### TASK
Repeat the listing below with each "Expand" changed to "Open" and every other part left as it is. Leave the pictures out.

>> BEGIN

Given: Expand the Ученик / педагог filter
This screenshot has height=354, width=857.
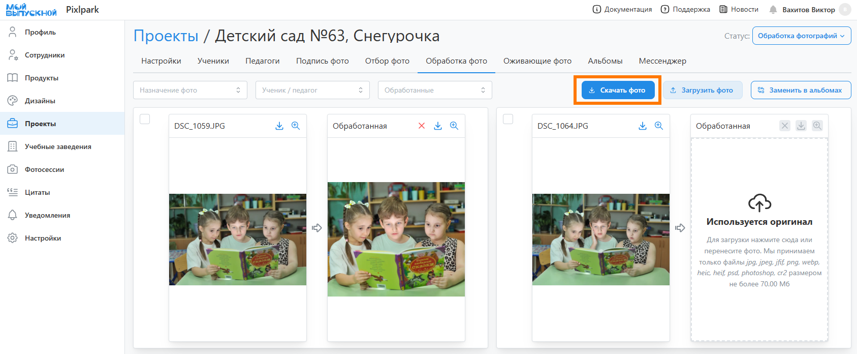Looking at the screenshot, I should (x=312, y=90).
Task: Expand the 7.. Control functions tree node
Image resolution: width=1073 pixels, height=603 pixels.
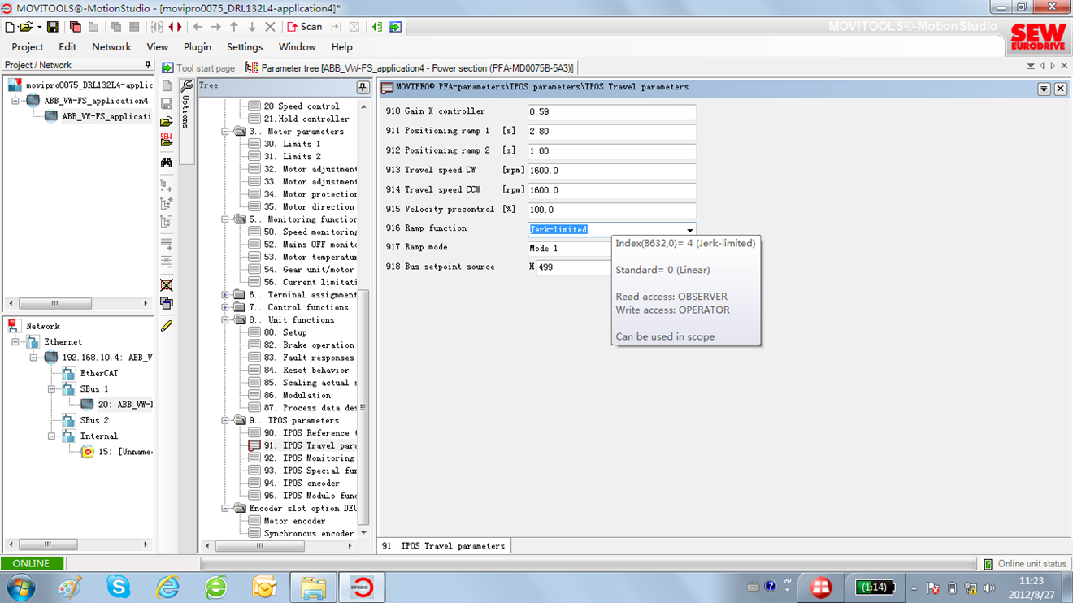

>> END

### RESULT
Given: Open the Ученик / педагог filter
This screenshot has height=354, width=857.
Looking at the screenshot, I should (x=312, y=90).
Task: Open the 7.. Control functions tree node
Image resolution: width=1073 pixels, height=603 pixels.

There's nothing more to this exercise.